Neoarchaean oxygen-based nitrogen cycle en route to the Great Oxidation Event.
Alice PellerinChristophe ThomazoMagali AderCamille RossignolEric Siciliano RegoVincent BusignyPascal PhilippotPublished in: Nature (2024)
The nitrogen isotopic composition of sedimentary rocks (δ 15 N) can trace redox-dependent biological pathways and early Earth oxygenation 1,2 . However, there is no substantial change in the sedimentary δ 15 N record across the Great Oxidation Event about 2.45 billion years ago (Ga) 3 , a prominent redox change. This argues for a temporal decoupling between the emergence of the first oxygen-based oxidative pathways of the nitrogen cycle and the accumulation of atmospheric oxygen after 2.45 Ga (ref. 3 ). The transition between both states shows strongly positive δ 15 N values (10-50‰) in rocks deposited between 2.8 Ga and 2.6 Ga, but their origin and spatial extent remain uncertain 4,5 . Here we report strongly positive δ 15 N values (>30‰) in the 2.68-Gyr-old shallow to deep marine sedimentary deposit of the Serra Sul Formation 6 , Amazonian Craton, Brazil.
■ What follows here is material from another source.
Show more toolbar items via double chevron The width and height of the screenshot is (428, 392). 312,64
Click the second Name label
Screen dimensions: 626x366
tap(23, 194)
Our findings are best explained by regionally variable extents of ammonium oxidation to N 2 or N 2 O tied to a cryptic oxygen cycle, implying that oxygenic photosynthesis was operating at 2.7 Ga. Molecular oxygen production probably shifted the redox potential so that an intermediate N cycle based on ammonium oxidation developed before nitrate accumulation in surface waters. We propose to name this period, when strongly positive nitrogen isotopic compositions are superimposed on the usual range of Precambrian δ 15 N values, the Nitrogen Isotope Event. We suggest that it marks the earliest steps of the biogeochemical reorganizations that led to the Great Oxidation Event.